Divergent: A Film Review (Spoilers Inside)

I'll just put this out there now; if you have read any of the books do not see the movie. I repeat, do not see the movie. After much anticipation, this film absolutely failed at giving me any joy or any real representation of the thrilling book. I'd go as far to say that this series tops all book trilogies in my opinion. I have been devouring them for the past few months and cannot wait to see how it all turns out. Of course I understand that movie adaptations cannot include every minuscule detail that the books do include, but c'mon, leaving out influential characters, changing the ending and altering important scenes is not cool. To be fair, here are a list of my top most irritating elements of the movie that almost made me walk out of the theatre:
1. The fact that they didn't introduce three major characters.
If you've read the series or even just the first book, you know the role that Uriah, Zeke and Edward play. It is kind of a big one. In Divergent (the book), Uriah is top dog of his Dauntless born initiate group and befriends Tris upon the second stage of training. Zeke, his brother, while not playing a major role in the first book, plays an important part in the second and third novel. Edward on the other hand, begins as a top transfer initiate and later gets stabbed in the eye by Peter, causing him to leave and become factionless. This sets him up for a surprising appearance in both Insurgent and Allegiant, the following two books.
When you leave out characters that are important to the following books, you lead to even more misconceptions in the rest of the movies in order to merely introduce them.
2. The ending. Wow wow wow. I could not get over how upsetting the final scenes were. As my boyfriend can attest to I kept saying, "This is awful. Oh my god, this is absolutely awful." Like most movies, the final scenes can be the most exciting, heartbreaking or intense part of a movie. Divergent has one of my favorite endings because it is heartfelt, twisted and leads into the rest of the series so well. However, the movie killed it. Like I said above, they can't get every detail correct or the movie would be 10 hours long, but completely changing it just to add some more action sequences frustrated me to no end. So much so, that I am here writing this in a fury only an hour after the showing. Including things like Tris saying "I love you" to Tobias (which doesn't happen until late in Insurgent), injecting Jeanine with the control serum (which never even comes close to happening because she is miles away at this point in the book) and Tris dramatically throwing a knife into the antagonist's hand to stop her destruction, were all cheesy and more importantly not anywhere in the book.

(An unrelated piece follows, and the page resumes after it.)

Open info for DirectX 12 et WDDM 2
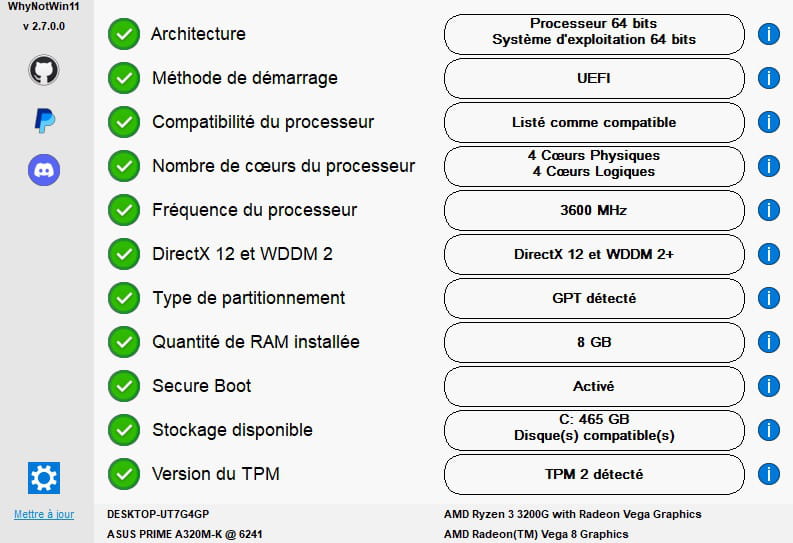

3. Lastly, altering extremely important scenes. Scenes, that while reading the book, make you fall in love, or in hate, with the characters. For example, they changed the scene where Tris goes into Four/Tobias' fear landscape. In the book, he invites her to experience this with him so that she can know him better and throughout the landscape you see her helping Tobias through it which shows their bond growing and developing into something bigger. In the movie he invites her in in order to show her how to not seem divergent when others are observing her test. Boo. Another scene that I absolutely treasured in the book was when the two lovebirds are sitting above the chasm and he tells her who he really is and they share their first kiss. In the movie however, they don't convey this at all. Sadly, they end up having this, rather sloppy, make out session where Tobias isn't wearing a shirt. Lame.

For me, this movie was based on a lot more of the action instead of the bonds and the romance which is what added depth and humanity to this otherwise depressing story. My hopes were high for this movie and the letdown feels personal because I really fell in love with the book. It seems that the producers and writers didn't appreciate the book or see much promise in it because all the excess fight scenes and added sexiness, that did not appear in the book, were clearly added to attract a bigger and more diverse audience. Even though I wasn't particularly excited about who they cast I can't comment on the acting because that is not something I have any experience with and I was willing to let that go if the movie was decent. When adapting a book to a movie, you can't have very high hopes, except that they will at least stick to the plot and not completely ruin it. For Divergent, this was not the case. All this has led me to a very bleak outlook and pretty low standards for the sequels. And to think that the author, Veronica Roth, was happy with the film? Does she have that much disrespect for her own writing?